Court Opinion

ID: 9578166
Source: CourtListenerOpinion
Date Created: 2023-08-21 21:42:21.605387+00
Date Added: 2024-06-11T13:25:00.008276
License: Public Domain

The following opinion was filed April 10, 1959.
*312bPer Curiam
(on rehearing). The plaintiff wife at the time of the accident was domiciled in Wisconsin. Therefore, the instant appeal is governed by our opinion in Haumschild v. Continental Casualty Co. (1959), 7 Wis. (2d) 130, 95 N. W. (2d) 814. We therein hold that the law of the domicile is to be applied in determining whether there exists an interspousal immunity to suit in tort as to an automobile accident which occurred in a state other than Wisconsin. In the instant case Wisconsin is the state of domicile and under its law there is no such interspousal immunity. This requires that the original mandate herein be adhered to.
We, therefore, find it unnecessary to pass upon the issue argued upon the rehearing as to whether the Illinois inter-spousal immunity to suit in tort is procedural or substantive in nature. We withdraw that portion of the original opinion wherein we interpreted Illinois law to hold that such immunity barred only the remedy and not the cause of action. There is no question but that such immunity at common law was substantive in nature. Callow v. Thomas (1948), 322 Mass, 550, 78 N. E. (2d) 637; Bissonnette v. Bissonnette (Conn. 1958), 142 Atl. (2d) 527; Anno. 43 A. L. R. (2d) 632, 634, sec. 1; and 27 Am. Jur., Husband and Wife, p. 191, sec. 589. We quote from Callow v. Thomas, supra, as follows (322 Mass. 551) :
“That no cause of action arises in favor of either husband or wife for a tort committed by the other during coverture is too well settled to require citation of authority.”

» **DATA**:
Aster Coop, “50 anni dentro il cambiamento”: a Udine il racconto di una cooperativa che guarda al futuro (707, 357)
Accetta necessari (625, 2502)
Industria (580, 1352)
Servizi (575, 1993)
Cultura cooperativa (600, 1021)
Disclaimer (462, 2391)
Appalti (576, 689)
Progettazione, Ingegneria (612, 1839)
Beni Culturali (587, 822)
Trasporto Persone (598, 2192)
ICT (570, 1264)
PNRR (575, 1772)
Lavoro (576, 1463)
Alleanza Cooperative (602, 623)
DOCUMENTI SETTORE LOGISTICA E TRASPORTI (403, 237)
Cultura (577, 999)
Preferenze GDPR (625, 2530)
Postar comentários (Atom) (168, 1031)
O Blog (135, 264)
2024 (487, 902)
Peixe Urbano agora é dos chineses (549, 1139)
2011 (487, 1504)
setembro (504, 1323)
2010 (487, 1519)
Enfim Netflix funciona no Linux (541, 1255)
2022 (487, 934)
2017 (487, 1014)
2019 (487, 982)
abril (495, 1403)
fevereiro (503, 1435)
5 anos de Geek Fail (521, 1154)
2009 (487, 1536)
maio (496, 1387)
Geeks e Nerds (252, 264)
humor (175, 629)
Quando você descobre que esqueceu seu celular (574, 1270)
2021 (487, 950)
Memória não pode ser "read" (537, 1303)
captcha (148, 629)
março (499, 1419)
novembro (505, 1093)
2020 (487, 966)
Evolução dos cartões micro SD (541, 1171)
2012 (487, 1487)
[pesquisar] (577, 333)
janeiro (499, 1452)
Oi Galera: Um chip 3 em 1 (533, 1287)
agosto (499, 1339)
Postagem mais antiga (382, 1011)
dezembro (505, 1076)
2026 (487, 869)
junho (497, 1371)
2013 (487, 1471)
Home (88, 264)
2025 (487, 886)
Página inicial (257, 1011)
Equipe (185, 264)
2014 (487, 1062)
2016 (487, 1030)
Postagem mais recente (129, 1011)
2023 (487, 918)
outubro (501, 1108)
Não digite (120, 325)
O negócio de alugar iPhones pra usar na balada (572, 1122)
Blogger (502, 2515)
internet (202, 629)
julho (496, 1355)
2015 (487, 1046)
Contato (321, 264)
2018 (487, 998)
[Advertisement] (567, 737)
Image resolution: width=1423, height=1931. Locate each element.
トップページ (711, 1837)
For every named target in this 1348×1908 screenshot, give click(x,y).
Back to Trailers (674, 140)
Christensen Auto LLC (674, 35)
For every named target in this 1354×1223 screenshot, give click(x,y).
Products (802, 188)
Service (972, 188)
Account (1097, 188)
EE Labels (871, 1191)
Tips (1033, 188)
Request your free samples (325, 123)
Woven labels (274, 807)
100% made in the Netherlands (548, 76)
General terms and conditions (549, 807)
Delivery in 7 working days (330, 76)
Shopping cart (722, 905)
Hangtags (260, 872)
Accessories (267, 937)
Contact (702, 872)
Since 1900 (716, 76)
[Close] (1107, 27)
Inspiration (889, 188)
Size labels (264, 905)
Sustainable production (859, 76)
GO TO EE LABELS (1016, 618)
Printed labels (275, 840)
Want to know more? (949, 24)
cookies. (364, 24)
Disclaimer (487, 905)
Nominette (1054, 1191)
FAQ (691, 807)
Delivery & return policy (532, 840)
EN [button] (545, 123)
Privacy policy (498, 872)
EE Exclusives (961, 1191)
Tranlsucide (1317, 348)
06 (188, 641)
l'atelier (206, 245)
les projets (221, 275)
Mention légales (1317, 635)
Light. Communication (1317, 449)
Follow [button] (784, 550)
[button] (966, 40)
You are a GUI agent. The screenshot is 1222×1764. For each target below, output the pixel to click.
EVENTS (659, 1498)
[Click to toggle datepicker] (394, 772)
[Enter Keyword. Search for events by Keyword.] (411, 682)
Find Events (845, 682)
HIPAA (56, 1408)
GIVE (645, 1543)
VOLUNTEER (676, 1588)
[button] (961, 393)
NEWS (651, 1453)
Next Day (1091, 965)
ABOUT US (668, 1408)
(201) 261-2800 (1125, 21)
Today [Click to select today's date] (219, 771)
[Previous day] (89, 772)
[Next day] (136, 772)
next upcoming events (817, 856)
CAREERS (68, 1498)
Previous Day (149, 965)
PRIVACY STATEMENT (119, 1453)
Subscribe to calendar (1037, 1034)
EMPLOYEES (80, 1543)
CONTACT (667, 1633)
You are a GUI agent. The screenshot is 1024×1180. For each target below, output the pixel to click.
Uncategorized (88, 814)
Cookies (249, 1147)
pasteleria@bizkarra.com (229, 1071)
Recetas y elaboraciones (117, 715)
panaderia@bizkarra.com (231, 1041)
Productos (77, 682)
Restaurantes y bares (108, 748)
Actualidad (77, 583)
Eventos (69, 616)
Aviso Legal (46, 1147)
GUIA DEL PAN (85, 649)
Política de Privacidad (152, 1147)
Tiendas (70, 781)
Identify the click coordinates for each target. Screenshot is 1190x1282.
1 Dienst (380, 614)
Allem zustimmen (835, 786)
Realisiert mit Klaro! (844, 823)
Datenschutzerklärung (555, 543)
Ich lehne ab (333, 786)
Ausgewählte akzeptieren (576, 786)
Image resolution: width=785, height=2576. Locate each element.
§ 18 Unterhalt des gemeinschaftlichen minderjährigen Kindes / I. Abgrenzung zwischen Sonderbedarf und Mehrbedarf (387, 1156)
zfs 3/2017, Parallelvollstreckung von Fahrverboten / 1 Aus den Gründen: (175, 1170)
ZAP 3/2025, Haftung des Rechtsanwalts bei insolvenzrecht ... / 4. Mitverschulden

» **WHAT TO DO**: Retype the stretch of the court opinion above from "Court Opinion" through "April 10, 1959.", copying every word and mark unchanged.

» **WRITTEN RESPONSE**:
Court Opinion

ID: 9578166
Source: CourtListenerOpinion
Date Created: 2023-08-21 21:42:21.605387+00
Date Added: 2024-06-11T13:25:00.008276
License: Public Domain

The following opinion was filed April 10, 1959.